郷に入っては郷に従え
移民問題:参政党の提起
7月に行われた参議院選挙で、「外国人問題」が日本憲政史上で初の争点になった。一部外国人の違法行為が社会問題になり、対応の遅れる政府への批判が広がったのだ。
ストックホルムでの記憶
移民問題で思い出されるのは2003年ストックホルムでの思い出。夜、妻と二人で夕食後の散歩がてら市内の夜でも見たいと駅の広場へ行った。人影が少ない中で、約20〜30人ほどであったであろうか、外国人が屯しているのが見え、異様な影にびっくりして大急ぎで宿舎へ戻った記憶がある。
直近の月刊誌・ニュースから
月刊誌では、(月刊「Hanada10月号」)・「THEMIS9月号」。また、フジテレビ「日曜報道THE PRIME」でも外国人問題の特集番組を組んで報道していた。
治安問題のほかに外国人問題のもう一つの視点は「ディアスポラ(在外同胞)」がある。
「もし日本にいる中国の在外同胞が、習近平政権の指示で行動すると、何が起きるでしょうか。」(※1)との問題提起もある。
9月7日付 産経新聞に「作られた移民危機露侵略前兆か」「ベラルーシ・ポーランド国境緊張」という記事が出た。「ベラルーシがロシアのプーチン政権の意を受けて多数の移民を組織的に送り込み、欧州の経済と社会の不安定化を図るハイブリッド戦争の一環だ。」とあった。
台湾有事を控えている日本にとって看過すべき課題ではない。
少子化と矛盾する労働政策
移民の問題は少子高齢化・人口減少と深く関係している。
6月5日付 日本経済新聞の見出しは「出生数初の70万人割れ縮む日本、揺らぐ経済基盤」であった。少子化・人口減少は加速こそすれ一向に増加に転じる気配は見えない。
人口減少による労働力不足を補うために「外国人」をというのであるが、しかし、労働力不足の要因の一つは日本人が働かなくなったことも一つの要因である。
1999年に1335万人であった非正規労働者は2025年には2200万人近くに増加しており、人口減少に加え、労働時間が短縮されているのである。
なぜ日本の平均労働時間は減少したのか。

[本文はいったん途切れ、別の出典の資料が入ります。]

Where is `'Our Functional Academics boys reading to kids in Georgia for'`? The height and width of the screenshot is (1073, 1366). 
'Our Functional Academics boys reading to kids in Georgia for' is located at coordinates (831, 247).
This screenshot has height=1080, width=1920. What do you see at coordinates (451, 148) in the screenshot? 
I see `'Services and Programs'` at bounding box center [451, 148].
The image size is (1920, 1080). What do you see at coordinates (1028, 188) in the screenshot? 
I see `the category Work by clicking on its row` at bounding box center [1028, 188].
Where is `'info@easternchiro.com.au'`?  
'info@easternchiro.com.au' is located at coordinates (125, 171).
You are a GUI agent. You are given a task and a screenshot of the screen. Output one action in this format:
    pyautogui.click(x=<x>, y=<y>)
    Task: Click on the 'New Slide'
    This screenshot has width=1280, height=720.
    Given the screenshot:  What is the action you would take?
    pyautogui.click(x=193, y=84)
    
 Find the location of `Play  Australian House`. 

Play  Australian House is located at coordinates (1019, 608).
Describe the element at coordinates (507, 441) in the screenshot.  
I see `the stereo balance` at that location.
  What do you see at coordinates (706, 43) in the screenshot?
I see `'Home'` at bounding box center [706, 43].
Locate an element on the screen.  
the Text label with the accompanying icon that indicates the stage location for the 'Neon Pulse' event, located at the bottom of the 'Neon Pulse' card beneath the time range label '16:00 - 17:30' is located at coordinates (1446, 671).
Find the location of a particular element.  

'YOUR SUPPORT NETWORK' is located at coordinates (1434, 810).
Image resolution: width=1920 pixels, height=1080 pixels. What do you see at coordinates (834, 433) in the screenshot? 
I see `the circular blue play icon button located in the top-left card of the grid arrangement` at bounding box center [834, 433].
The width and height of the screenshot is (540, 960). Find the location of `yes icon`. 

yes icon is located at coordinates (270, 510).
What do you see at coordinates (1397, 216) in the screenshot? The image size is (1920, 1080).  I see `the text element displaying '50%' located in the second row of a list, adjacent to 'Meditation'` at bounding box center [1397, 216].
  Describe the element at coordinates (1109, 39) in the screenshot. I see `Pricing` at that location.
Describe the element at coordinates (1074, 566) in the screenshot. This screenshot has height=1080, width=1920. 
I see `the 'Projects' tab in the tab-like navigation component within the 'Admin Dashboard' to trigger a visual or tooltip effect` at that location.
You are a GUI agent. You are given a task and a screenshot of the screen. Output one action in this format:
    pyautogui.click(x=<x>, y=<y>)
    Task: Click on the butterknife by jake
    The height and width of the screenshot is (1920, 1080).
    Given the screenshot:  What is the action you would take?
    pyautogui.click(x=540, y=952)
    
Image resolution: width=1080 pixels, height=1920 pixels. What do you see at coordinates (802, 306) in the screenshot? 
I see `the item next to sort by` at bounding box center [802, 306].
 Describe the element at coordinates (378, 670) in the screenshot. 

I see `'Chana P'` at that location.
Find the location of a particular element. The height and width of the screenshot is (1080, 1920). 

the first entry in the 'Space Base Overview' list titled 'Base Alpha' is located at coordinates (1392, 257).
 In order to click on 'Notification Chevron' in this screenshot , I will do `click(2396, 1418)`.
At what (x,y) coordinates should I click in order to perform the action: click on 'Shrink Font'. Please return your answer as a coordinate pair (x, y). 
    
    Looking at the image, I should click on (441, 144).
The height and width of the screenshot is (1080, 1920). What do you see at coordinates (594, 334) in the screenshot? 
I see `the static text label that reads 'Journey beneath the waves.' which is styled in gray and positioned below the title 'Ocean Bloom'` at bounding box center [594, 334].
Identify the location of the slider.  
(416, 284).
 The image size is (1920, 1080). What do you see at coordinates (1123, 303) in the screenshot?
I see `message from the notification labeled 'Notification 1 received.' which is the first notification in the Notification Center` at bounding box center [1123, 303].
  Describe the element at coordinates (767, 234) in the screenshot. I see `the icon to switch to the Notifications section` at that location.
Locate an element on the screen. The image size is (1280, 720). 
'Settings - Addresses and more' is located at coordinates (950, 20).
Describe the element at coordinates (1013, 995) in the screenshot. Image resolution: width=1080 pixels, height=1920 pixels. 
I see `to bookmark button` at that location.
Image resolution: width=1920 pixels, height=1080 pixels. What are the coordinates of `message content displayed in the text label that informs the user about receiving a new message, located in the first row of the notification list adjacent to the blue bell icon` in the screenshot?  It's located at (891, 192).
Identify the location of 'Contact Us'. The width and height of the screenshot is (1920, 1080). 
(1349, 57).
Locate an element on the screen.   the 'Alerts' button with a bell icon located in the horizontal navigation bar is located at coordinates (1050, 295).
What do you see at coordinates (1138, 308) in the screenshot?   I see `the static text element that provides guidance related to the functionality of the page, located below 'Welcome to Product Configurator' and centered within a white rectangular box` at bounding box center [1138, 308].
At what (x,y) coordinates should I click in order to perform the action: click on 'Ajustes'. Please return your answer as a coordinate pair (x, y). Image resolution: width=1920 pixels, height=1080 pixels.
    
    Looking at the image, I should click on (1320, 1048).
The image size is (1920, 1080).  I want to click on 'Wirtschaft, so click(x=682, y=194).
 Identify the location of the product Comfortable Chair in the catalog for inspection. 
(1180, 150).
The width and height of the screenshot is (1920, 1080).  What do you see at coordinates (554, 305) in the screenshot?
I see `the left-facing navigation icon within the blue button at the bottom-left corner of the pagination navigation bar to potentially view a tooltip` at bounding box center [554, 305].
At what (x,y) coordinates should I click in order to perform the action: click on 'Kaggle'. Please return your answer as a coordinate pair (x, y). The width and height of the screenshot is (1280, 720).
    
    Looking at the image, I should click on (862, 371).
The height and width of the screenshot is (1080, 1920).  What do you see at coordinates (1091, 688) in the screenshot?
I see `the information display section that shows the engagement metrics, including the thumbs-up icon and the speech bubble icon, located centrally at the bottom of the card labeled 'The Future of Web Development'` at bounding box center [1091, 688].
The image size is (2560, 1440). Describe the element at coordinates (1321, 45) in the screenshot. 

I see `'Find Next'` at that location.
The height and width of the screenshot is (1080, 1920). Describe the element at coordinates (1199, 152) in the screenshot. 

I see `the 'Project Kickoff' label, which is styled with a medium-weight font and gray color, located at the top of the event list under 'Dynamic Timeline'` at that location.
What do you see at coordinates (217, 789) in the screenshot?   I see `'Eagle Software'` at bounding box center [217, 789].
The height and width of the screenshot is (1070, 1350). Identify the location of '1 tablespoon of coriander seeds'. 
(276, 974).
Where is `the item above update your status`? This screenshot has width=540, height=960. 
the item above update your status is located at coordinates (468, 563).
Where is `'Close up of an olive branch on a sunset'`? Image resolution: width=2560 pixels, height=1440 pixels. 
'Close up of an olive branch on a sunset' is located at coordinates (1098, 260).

その要因は様々だが、一つの契機は1980年代の貿易摩擦の中で「日本人の働きすぎ」が欧米諸国の間で問題になり、日本政府が1988年の「経済運営計画」にて、年間の労働時間を一人あたり1800時間程度とする目標を定めたことだ。この流れの中で週休2日制が定着し、1992年の時短促進法を経て、1994年には労働基準法の改正により法定労働時間が原則40時間(週あたり)になった。(※2)
私には失われた30年を労働法制も後押ししたと思っている。
移民に頼らない政策を
「移民の安い労働力で潤うのは大企業だ。しかし、働かない移民の生活を支えるのは国の福祉であり、ひいては国民の税金だ。それがドイツですでにここまではっきり見えているのに、それでも日本はさらに積極的に移民を入れるのか?」(※3)
「日本の平均労働時間が1990年代にはアメリカに比べて250時間以上も働いていた。
日本の平均労働時間が1990年以降に急激に減少した結果、現状ではアメリカの方が日本より170時間も多い状況になっている。」
「1990年と同じ平均労働時間で働けば、簡単な計算で「160兆円増」という結果を得ることができる。」
「実は(かつてのように)日本人が本気になれば100兆円以上の富を生み出すことは難しくないのかもしれない。」(※2)と指摘。
人口減少を移民に頼る前に、労働法制を改め安心して働けるよう労働法制を見直してほしいと思う。
郷に入っては郷に従え
川口マーン惠美氏の「移民と難民」に、このような記述があった。
「日本というのは、性善説を疑うことのない柔和な人々が、何となく相手の気持ちを察しながら、ちょっとぐらい嫌なことがあってもいきりたったりせず、阿吽の呼吸で暮らしている、世界でも稀な国なのだ。そんな国民を、私はほかに知らない。だから、それをはっきりと認識して、新参者には、「郷に入れば郷に従え」という鉄則をはっきりと示さなければ、どんどん妥協を強いられ、あとで皆が後悔することになる。日本人も移民も。」(※3 p. 183)
確り(しっかり)した国家観と矜持をもって国民が誇れる国家運営をしていただきたいと思う。